I'd like the entries that follow repeated exactly, with the pictures left out.

[Opening MATERIAL SHOWN section]

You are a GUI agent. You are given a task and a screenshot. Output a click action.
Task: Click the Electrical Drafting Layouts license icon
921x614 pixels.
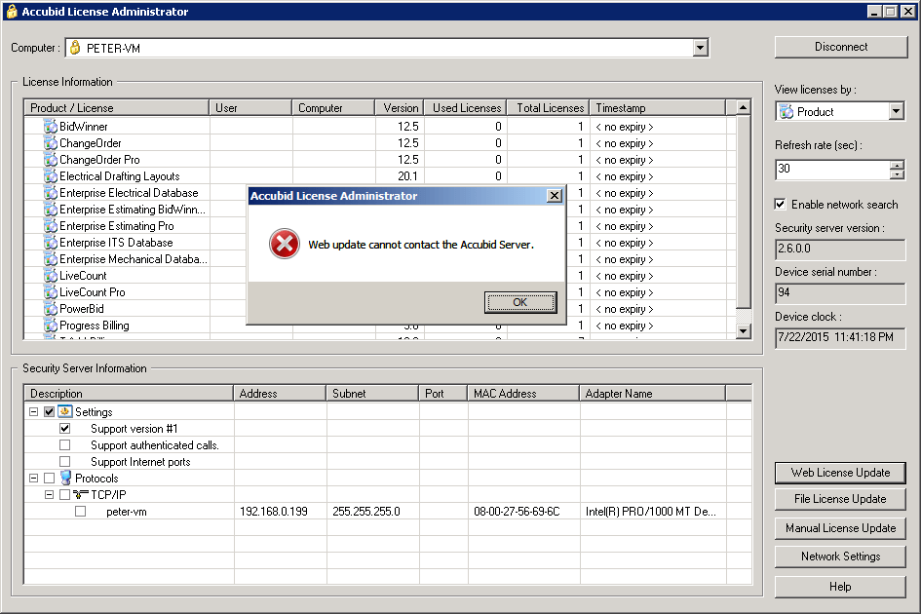[49, 175]
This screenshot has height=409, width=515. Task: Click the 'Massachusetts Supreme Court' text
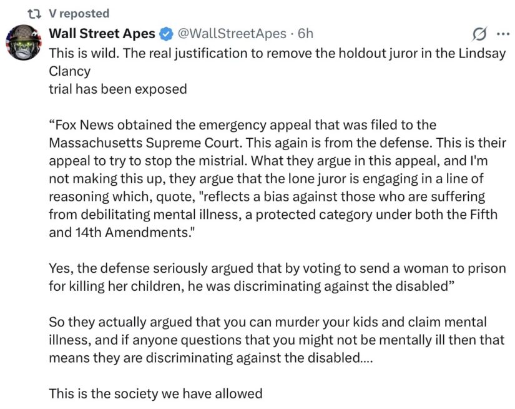(x=145, y=143)
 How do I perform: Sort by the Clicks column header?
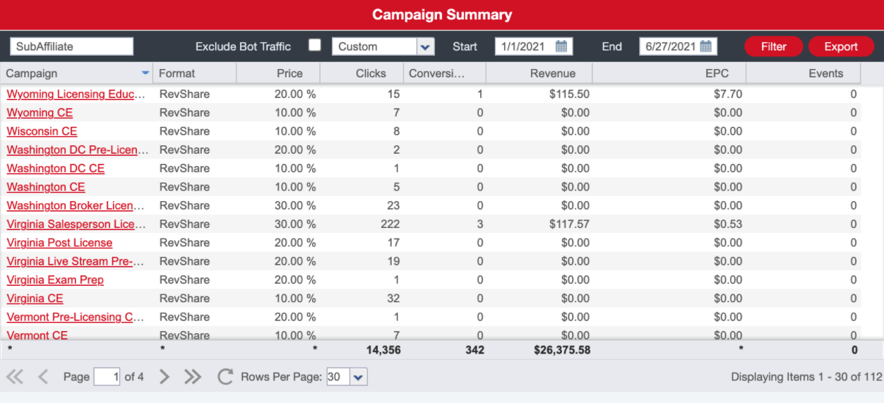371,73
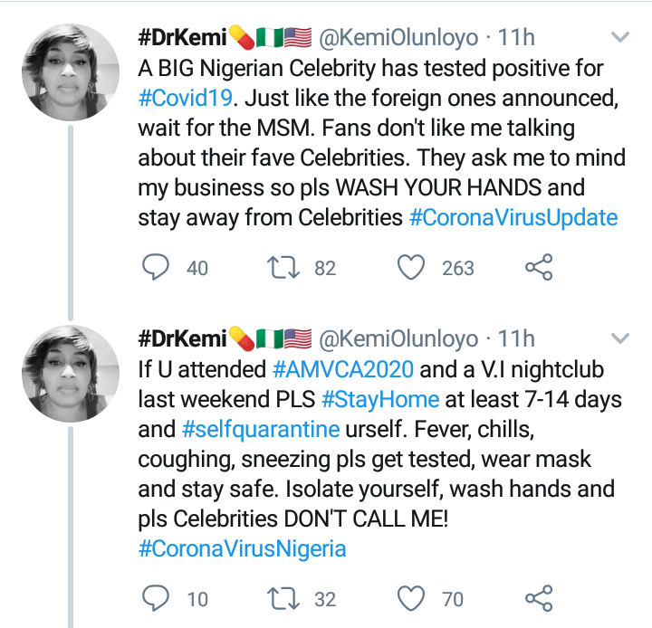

[Closing MATERIAL SHOWN section]

### [RESPONSE TO THE EXERCISE]
You are a GUI agent. You are given a task and a screenshot. Output a click action.
Task: Click the Electrical Drafting Layouts license icon
921x614 pixels.
[49, 175]
This screenshot has height=409, width=515. Task: Click the 'Massachusetts Supreme Court' text
(x=145, y=143)
 How do I perform: Sort by the Clicks column header?
371,73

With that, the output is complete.